GENEVA (AP) — The timing couldn’t have been better for Michele Pesson for Swiss authorities to order a reopening of stores across Switzerland amid a recent drop in coronavirus cases and deaths: Her son’s birthday is coming up, and she wanted to get her hands on something special for him to read.
Pesson, a school teacher and administrator, was one of the droves of shoppers who turned out on Monday in a Geneva shop of well-known Swiss bookstore chain Payot to buy up magazines, books and other wares after a six-week shutdown that left only essential stores in Switzerland open because of the pandemic.
“Honestly, it does a lot of good,” she said. “You get the feeling that it’s something that’s not just the stores that are opening — but it’s a whole social aspect that’s reopening.”
Swiss authorities last week gave a go-ahead to what they called a “cautious” reopening despite a new, more-transmissible COVID-19 variant that first appeared in Britain that is increasingly circulating in the rich Alpine country.

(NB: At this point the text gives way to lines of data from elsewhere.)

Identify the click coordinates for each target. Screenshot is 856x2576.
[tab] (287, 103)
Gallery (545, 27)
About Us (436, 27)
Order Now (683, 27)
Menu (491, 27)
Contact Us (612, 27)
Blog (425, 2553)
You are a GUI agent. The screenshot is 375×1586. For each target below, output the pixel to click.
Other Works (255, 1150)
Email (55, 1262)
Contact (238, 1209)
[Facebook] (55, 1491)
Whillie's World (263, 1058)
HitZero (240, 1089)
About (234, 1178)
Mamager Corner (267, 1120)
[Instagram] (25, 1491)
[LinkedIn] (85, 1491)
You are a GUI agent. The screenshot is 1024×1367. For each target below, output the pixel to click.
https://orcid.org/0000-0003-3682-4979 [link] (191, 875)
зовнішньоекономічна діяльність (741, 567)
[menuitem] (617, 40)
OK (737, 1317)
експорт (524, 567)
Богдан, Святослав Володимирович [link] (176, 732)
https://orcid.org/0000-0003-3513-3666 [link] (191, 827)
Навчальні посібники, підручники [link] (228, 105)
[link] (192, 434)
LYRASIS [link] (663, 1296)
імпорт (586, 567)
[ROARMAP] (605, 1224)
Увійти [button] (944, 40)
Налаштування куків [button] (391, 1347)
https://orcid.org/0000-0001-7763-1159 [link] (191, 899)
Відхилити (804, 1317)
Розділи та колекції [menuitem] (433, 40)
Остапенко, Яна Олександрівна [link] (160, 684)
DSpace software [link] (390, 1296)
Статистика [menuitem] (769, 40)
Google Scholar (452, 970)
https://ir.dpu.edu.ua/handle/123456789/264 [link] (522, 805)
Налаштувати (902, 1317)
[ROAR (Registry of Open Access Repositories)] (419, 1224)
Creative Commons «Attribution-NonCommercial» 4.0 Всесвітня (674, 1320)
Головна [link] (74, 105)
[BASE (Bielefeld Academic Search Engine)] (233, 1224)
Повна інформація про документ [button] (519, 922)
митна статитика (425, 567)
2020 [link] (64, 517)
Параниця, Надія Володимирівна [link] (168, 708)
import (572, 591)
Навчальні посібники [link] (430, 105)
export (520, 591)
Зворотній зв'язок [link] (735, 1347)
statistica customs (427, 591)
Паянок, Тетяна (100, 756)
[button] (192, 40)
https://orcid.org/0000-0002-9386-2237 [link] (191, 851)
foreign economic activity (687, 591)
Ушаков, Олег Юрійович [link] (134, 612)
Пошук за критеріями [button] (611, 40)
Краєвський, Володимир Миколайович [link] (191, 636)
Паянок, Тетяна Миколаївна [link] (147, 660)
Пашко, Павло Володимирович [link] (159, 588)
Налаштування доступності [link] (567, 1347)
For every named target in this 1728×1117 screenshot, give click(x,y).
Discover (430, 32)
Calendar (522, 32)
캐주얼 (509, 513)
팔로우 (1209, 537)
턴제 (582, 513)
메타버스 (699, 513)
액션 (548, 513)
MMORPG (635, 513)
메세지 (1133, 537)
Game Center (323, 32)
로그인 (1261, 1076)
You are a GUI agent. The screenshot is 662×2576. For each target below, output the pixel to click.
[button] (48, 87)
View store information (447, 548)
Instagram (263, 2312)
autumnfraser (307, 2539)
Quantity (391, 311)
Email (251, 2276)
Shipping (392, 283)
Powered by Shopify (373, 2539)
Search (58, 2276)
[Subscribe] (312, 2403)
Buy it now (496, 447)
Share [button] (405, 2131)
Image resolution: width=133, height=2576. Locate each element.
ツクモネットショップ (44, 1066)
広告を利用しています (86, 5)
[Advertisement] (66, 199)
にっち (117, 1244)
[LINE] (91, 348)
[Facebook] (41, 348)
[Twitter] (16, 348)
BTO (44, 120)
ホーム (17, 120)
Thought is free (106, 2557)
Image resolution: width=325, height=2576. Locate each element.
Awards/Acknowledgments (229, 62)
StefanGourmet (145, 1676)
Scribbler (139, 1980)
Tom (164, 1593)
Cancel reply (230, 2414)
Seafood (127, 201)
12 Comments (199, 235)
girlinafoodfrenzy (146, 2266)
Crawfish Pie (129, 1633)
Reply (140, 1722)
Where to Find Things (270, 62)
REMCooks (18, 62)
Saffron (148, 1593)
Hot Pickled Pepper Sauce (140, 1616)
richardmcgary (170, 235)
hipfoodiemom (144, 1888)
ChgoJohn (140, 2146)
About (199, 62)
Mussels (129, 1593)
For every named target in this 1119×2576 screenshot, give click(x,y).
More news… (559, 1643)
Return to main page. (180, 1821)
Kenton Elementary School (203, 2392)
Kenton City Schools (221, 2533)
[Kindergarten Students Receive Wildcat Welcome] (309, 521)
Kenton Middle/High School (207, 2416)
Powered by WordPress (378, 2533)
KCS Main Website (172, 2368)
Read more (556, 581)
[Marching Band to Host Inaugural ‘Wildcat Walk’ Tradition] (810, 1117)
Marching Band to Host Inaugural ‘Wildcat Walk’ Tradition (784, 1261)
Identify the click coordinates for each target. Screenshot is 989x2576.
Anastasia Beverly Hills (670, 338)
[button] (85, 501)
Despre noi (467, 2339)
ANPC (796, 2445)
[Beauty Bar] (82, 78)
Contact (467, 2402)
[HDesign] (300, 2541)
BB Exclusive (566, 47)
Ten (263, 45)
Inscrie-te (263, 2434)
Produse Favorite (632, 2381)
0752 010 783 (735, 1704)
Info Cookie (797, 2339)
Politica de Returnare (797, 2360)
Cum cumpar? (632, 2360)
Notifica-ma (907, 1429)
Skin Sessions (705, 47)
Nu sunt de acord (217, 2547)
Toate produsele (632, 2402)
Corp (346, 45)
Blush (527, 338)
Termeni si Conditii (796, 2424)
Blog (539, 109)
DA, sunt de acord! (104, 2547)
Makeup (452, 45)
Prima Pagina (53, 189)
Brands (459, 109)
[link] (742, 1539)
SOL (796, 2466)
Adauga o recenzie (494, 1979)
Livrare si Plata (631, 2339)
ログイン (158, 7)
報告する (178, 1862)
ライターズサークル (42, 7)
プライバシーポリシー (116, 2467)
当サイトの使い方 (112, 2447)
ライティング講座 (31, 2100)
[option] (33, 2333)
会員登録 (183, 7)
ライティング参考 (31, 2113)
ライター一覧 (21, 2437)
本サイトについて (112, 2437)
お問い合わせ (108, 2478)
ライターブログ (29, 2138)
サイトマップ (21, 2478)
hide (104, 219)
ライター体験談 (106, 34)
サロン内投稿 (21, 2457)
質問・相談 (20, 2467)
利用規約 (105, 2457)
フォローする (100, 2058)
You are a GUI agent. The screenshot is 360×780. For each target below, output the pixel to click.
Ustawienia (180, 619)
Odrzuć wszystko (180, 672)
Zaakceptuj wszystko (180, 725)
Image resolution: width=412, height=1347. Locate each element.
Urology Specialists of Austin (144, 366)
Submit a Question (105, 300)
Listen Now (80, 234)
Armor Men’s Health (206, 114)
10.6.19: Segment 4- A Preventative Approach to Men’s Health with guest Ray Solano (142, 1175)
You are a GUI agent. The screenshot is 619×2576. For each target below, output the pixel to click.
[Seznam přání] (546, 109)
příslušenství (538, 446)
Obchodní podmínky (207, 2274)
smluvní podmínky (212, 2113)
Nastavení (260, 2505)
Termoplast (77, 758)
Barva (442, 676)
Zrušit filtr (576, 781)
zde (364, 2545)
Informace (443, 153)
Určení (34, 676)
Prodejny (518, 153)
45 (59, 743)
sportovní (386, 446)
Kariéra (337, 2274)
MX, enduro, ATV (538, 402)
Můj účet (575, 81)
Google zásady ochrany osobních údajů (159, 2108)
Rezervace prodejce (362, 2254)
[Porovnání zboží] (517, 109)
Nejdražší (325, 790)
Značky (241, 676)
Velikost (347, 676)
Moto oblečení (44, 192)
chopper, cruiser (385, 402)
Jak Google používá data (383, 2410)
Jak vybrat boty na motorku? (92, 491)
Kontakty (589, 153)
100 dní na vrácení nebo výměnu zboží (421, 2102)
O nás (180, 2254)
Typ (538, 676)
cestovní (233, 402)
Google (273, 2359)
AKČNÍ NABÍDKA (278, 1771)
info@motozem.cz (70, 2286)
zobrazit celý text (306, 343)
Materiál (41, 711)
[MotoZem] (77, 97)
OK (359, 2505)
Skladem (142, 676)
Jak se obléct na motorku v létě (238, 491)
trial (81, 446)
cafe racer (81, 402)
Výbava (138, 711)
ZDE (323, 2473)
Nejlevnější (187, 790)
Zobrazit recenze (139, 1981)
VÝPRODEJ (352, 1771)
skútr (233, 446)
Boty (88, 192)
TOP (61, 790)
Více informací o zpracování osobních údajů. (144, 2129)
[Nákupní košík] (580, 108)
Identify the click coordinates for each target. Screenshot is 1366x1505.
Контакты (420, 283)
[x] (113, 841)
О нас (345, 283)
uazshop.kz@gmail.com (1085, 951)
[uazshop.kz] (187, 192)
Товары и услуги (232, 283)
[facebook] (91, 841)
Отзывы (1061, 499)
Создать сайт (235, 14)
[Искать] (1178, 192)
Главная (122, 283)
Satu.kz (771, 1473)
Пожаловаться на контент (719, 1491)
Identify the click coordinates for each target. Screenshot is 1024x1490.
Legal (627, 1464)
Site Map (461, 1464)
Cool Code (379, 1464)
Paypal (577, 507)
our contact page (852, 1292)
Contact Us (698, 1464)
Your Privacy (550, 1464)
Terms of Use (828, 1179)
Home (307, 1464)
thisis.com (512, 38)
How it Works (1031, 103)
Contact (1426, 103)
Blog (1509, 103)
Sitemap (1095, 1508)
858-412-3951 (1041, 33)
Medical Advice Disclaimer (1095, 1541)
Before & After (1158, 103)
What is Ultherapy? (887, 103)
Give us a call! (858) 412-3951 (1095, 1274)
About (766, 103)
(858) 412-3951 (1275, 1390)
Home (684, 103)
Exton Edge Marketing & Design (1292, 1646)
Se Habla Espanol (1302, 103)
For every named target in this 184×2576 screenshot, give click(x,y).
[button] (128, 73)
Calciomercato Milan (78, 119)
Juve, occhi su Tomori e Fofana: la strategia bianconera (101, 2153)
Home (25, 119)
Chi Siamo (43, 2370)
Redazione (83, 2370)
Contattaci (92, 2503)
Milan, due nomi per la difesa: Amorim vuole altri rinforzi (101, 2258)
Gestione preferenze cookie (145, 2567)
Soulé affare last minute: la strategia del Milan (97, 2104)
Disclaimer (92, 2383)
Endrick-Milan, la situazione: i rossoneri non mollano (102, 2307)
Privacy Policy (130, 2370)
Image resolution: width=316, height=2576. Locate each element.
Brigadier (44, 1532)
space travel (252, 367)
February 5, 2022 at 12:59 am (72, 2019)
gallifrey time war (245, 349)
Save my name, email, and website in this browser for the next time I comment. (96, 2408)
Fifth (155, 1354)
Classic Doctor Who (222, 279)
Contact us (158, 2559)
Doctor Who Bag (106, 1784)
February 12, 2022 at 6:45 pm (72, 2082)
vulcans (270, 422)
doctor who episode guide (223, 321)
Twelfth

In mid-January, authorities ordered the closure of stores except for supermarkets, pharmacies and other essential businesses — around the time that the country of 8.5 million was tallying more than 3,000 new coronavirus cases per day based on a seven-day average. That rate has gradually dropped in recent weeks, now to about 1,000 per day — or less.
The seven-day average of deaths has come in in the single digits in recent days, declining steadily from the down from more than 70 on New Year’s Day and a plateau of more than 80 per day in most of November and December.
The new measures don’t just affect stores: museums, zoos, library reading rooms and outdoor sports facilities like tennis courts and skating rinks can reopen. The government also is allowing more people to gather in public or private — 15 people, up from five.
President Guy Parmelin last week acknowledged public pressure for a faster reopening, but called for “discipline” in the face of the new variant’s spread. A reopening of restaurants and bars is planned for April 1, but that could be moved forward “if the situation continues to improve,” he said.
He cited rising vaccinations and COVID-19 testing in Switzerland as reasons to be confident.
Shop owners too expressed relief Monday that life was getting a bit closer to normal.
Nabil Slimani, manager of a Geneva store of snowboard, freeski, surf, skate and streetwear vendor Blue Tomato, said the closures last month “were really starting to weigh us as much as on the customers.”
He said more customers flooded into the store after a previous shutdown last year, and this time, “it’s been pretty calm … it hasn’t been crazy.”
Ikea reported a few longer lines than usual. Spokesman Aurel Hosennen said Monday wasn’t nearly as busy as after a reopening from a longer lockdown last spring, when visits to reopened stores were nearly twice as much as on a normal day. On Monday, traffic was up about 30% from a normal Monday.
But the managers of the Payot bookshop said a combination of a back-to-school rush after university holidays and an eagerness to return to the feel of new books — after some online shopping in recent weeks — was driving up traffic on Monday.
“For a month and a half, people missed coming to bookstores,” said Christophe Jacquier, the Payot store manager. “There’s a real pleasure for people to come to hunt for and chose their books — it’s not the same thing as searching on the Internet.”